Rose Powell – Bibb County School District
It’s early June, and in hundreds of high-school classrooms throughout Georgia’s Bibb County School District (BCSD), students are rapidly tapping and scrolling on their laptops. An air of focus fills the room, so quiet you can practically hear the hands of the clock.
To an observer, the attendant task seems like a standard class assignment—a research project, perhaps—albeit with glitzier wares than were standard a decade ago.
Come to find out, it’s state testing week, and rather than rows of students filling bubbles like little hand-powered factories, the district’s assessments are being conducted entirely online, making BCSD one of Georgia’s earliest adopters.
“Transitioning to online testing gives us a chance to receive formative and summative data of student mastery much more quickly,” explains Rose Powell, executive director of technology services for BCSD. “It’s all about meeting the needs of students and teachers, and we’re already seeing the early payoff.”
With flying colors
The impact goes well beyond mere ease of use. Prior to adopting online testing, it would take up to six weeks for BCSD to receive results from the state’s education department. As a result, teachers weren’t able to address individual learning gaps until the following school year, putting struggling students even further behind.
Now, the district can access test results in as few as three days, giving teachers a week or more before summer break to schedule spring and summer learning sessions or other intervention resources. In addition, BCSD has instituted a comprehensive test-coordinator training program to facilitate and support the state testing process at each school.
While BCSD uses a state-issued platform for its end-of-year exams—what Powell refers to as a “summative assessment,” to determine mastery in a particular subject—the district is also using online testing for much of its formative or curriculum-specific learning. As part of a common district assessment, teachers administer online quizzes or test to “take the pulse” of students throughout the year.
“We use data from these checkpoints immediately, as well,” Powell says. “This data helps us identify which students need more help, but it also tells us who’s excelling.

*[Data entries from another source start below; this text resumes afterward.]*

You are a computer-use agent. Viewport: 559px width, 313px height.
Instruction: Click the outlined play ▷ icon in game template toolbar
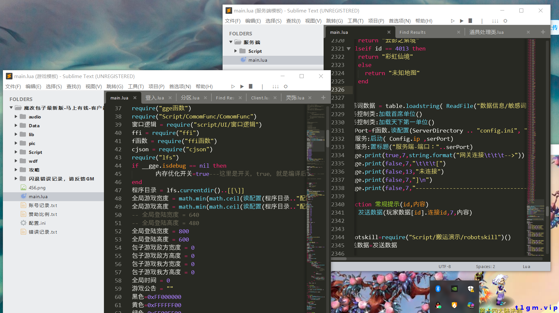[233, 86]
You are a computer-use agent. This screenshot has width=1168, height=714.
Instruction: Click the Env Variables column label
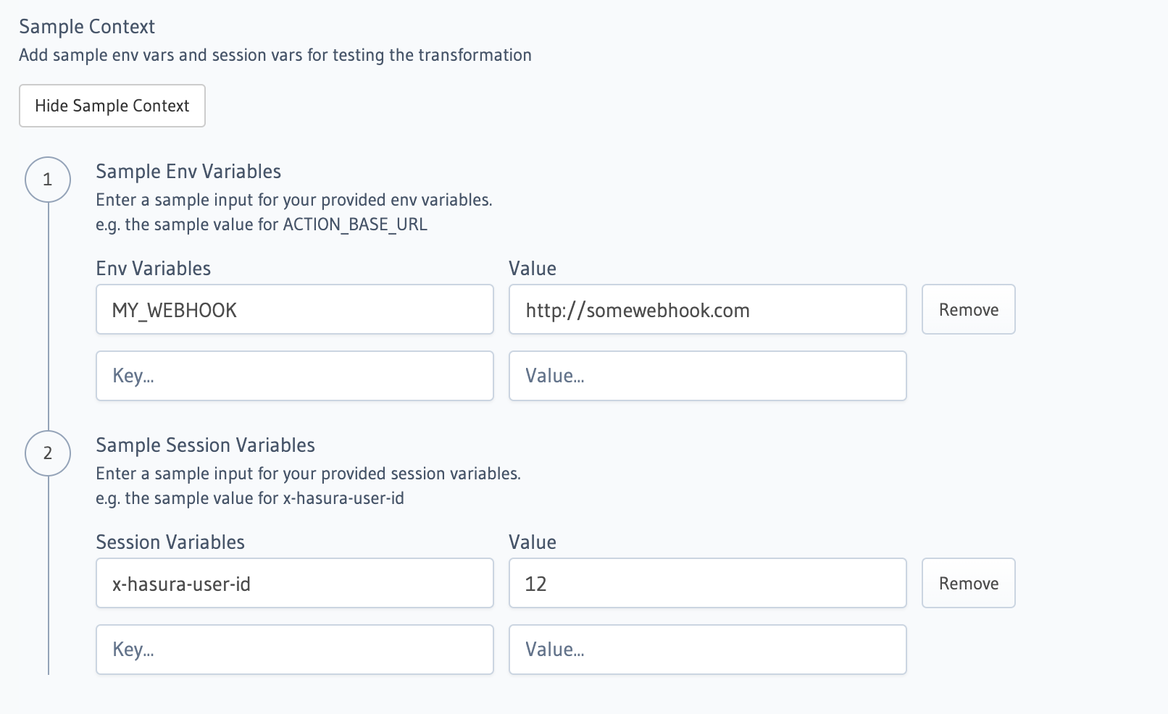coord(154,268)
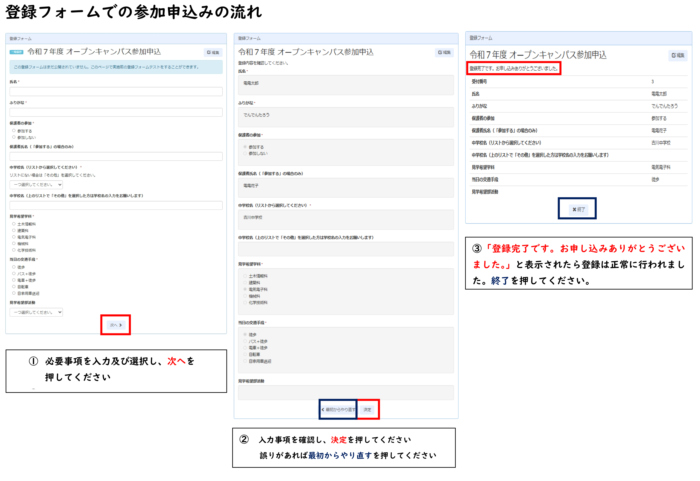Choose 電気電子科 radio in first form
This screenshot has width=700, height=481.
(14, 237)
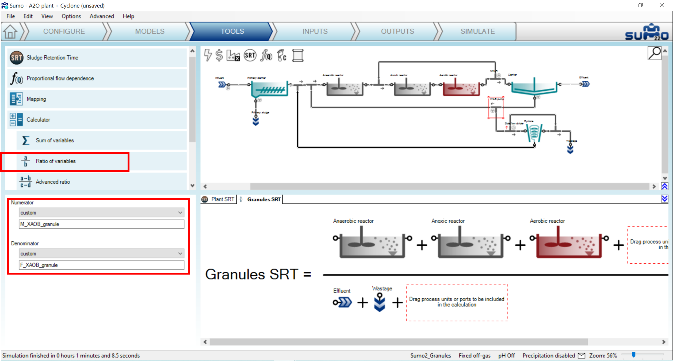673x361 pixels.
Task: Click the SRT circle toolbar icon
Action: pyautogui.click(x=250, y=55)
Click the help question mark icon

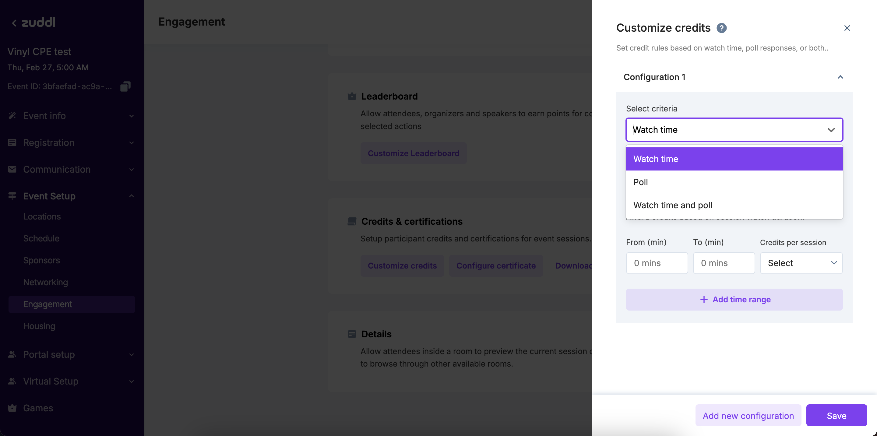pos(721,28)
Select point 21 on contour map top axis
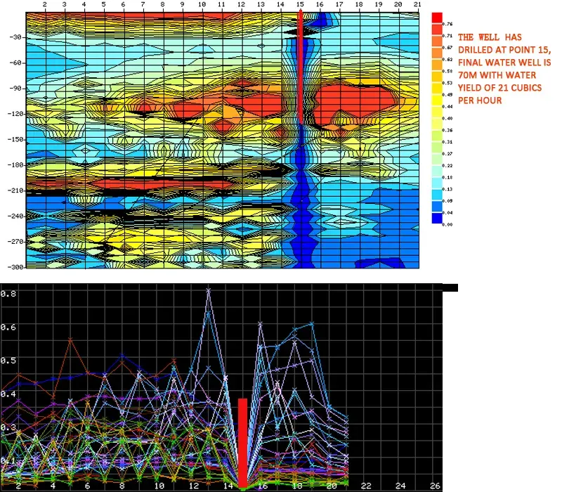This screenshot has width=562, height=492. 417,4
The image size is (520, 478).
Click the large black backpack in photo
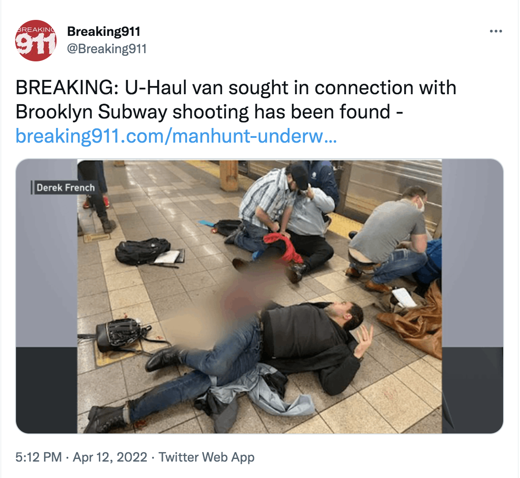[143, 251]
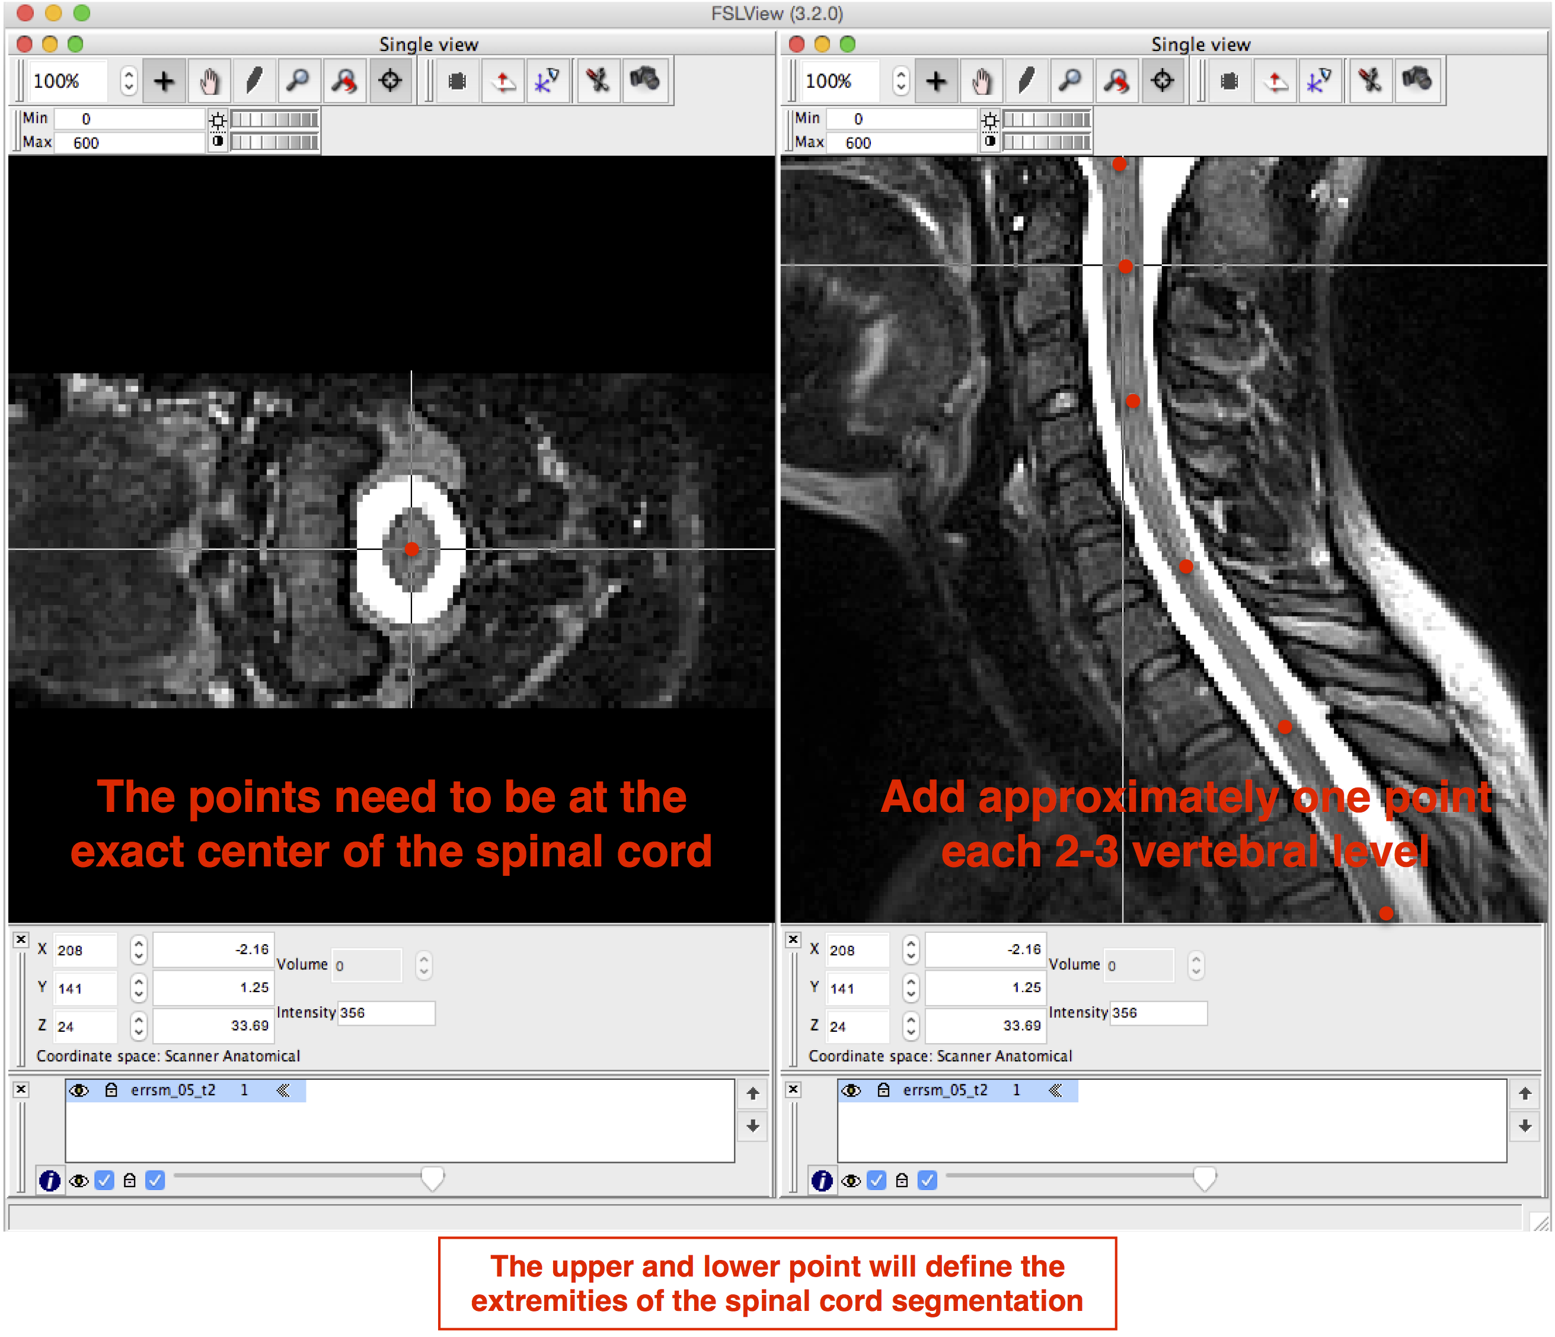Click the opacity slider handle in left panel
The image size is (1555, 1337).
tap(432, 1178)
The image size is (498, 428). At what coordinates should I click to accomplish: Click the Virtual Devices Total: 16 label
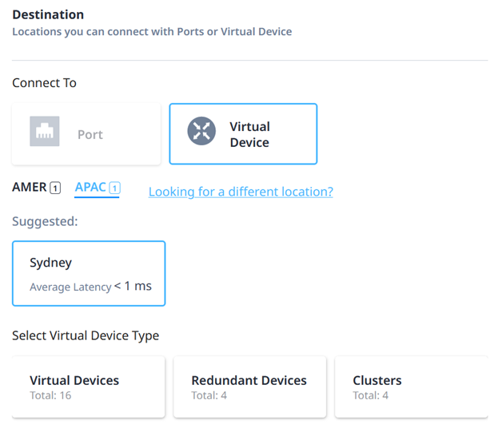tap(50, 395)
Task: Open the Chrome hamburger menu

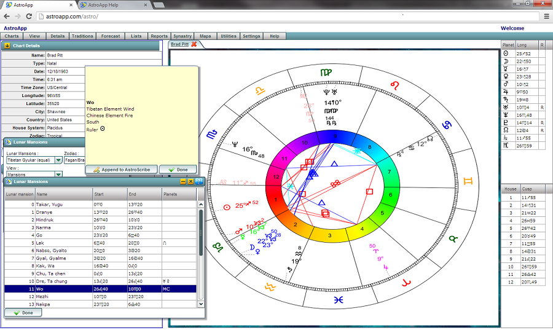Action: pyautogui.click(x=546, y=17)
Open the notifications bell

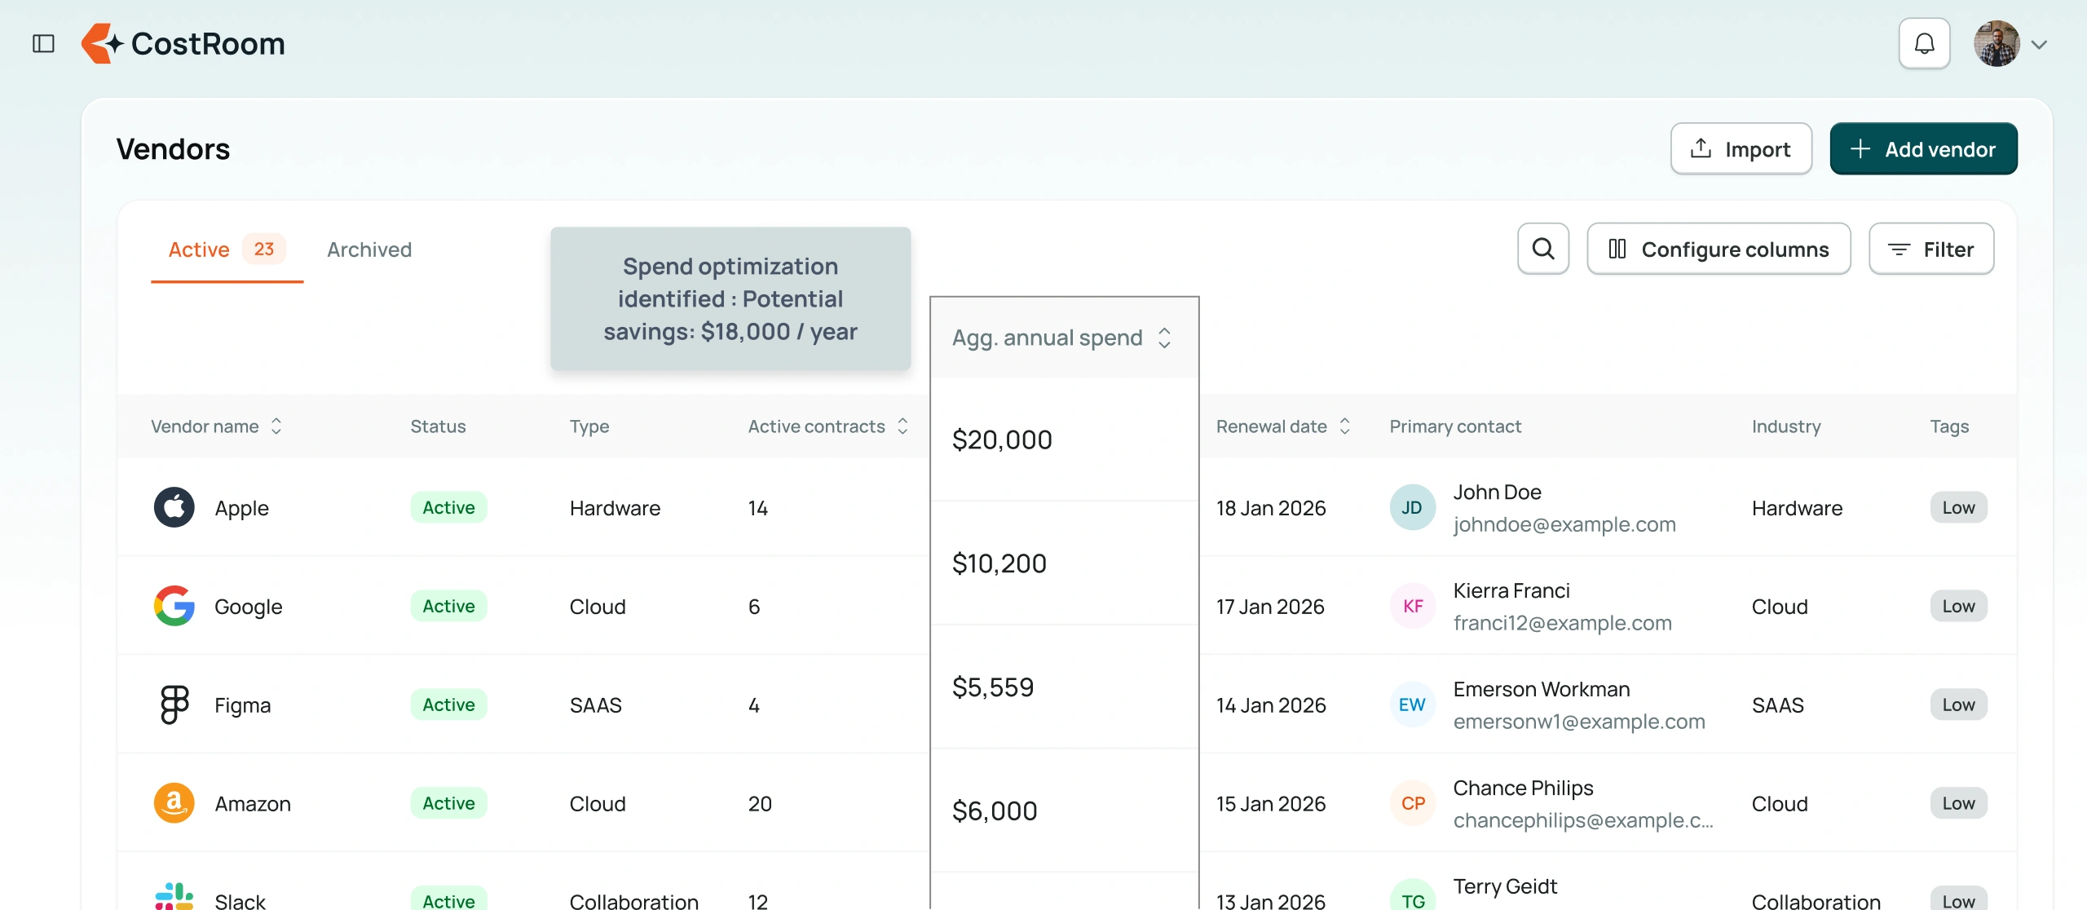pos(1924,44)
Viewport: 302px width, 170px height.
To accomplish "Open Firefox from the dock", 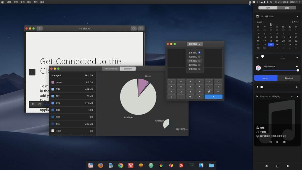I will tap(100, 165).
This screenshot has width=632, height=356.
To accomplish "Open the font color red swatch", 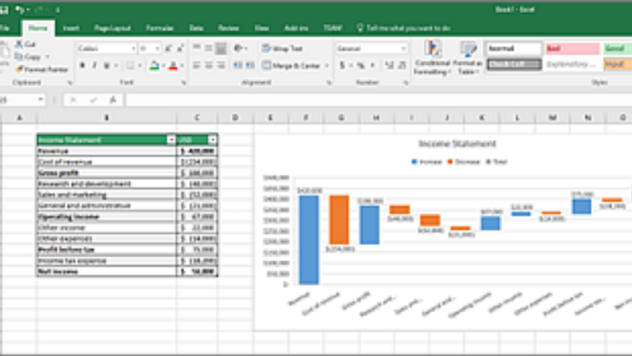I will point(173,65).
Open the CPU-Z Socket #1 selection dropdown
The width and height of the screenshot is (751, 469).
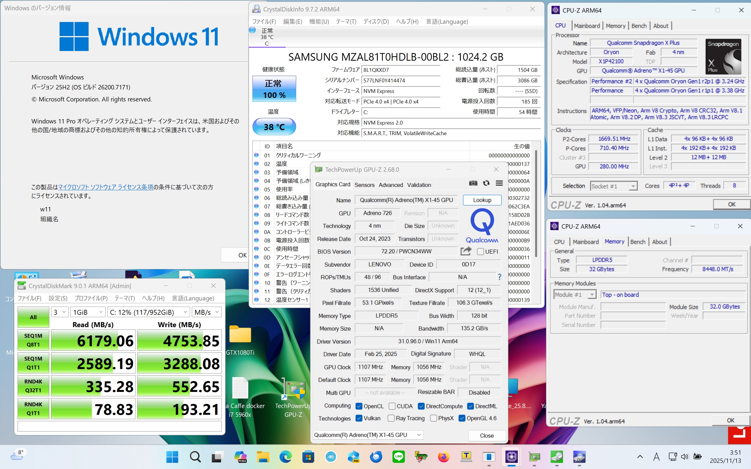click(x=613, y=186)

So it’s as much about enrichment as it is remediation.”
Though Powell says the district is just now starting to gauge the quantitative impacts of online testing, the feedback—from students, teachers and administrators—has been overwhelmingly positive.
Learning on the Wi-Fi
To make the transition possible, the technology team spearheaded an overhaul of BCSD’s network infrastructure beginning in 2014. After building a new data center, the district tasked Cox Business—a subsidiary of Georgia-based cable company Cox Enterprises—with boosting its Wi-Fi bandwidth, while simultaneously installing hundreds of new access points throughout BCSD’s 38 schools.
But online testing isn’t the only transformation taking hold. In 2016, the district launched its “Future-Ready Classroom” initiative. It starts with hundreds of 70-inch panel TVs, installed in all of BCSD’s instructional classrooms.
Not only does the big-screen digital format allow for more efficient and engaging lesson plans; by utilizing interactive software, teachers can create dynamic group-learning assignments that encourage teamwork and collaboration.
“These tools are going to define the 21st century economy,” explains Powell, who’s spent more than two decades in the world of education. “In transforming the classroom environment, we’re helping ensure our students are prepared for post-secondary life, whether that means going to college or being career-ready.”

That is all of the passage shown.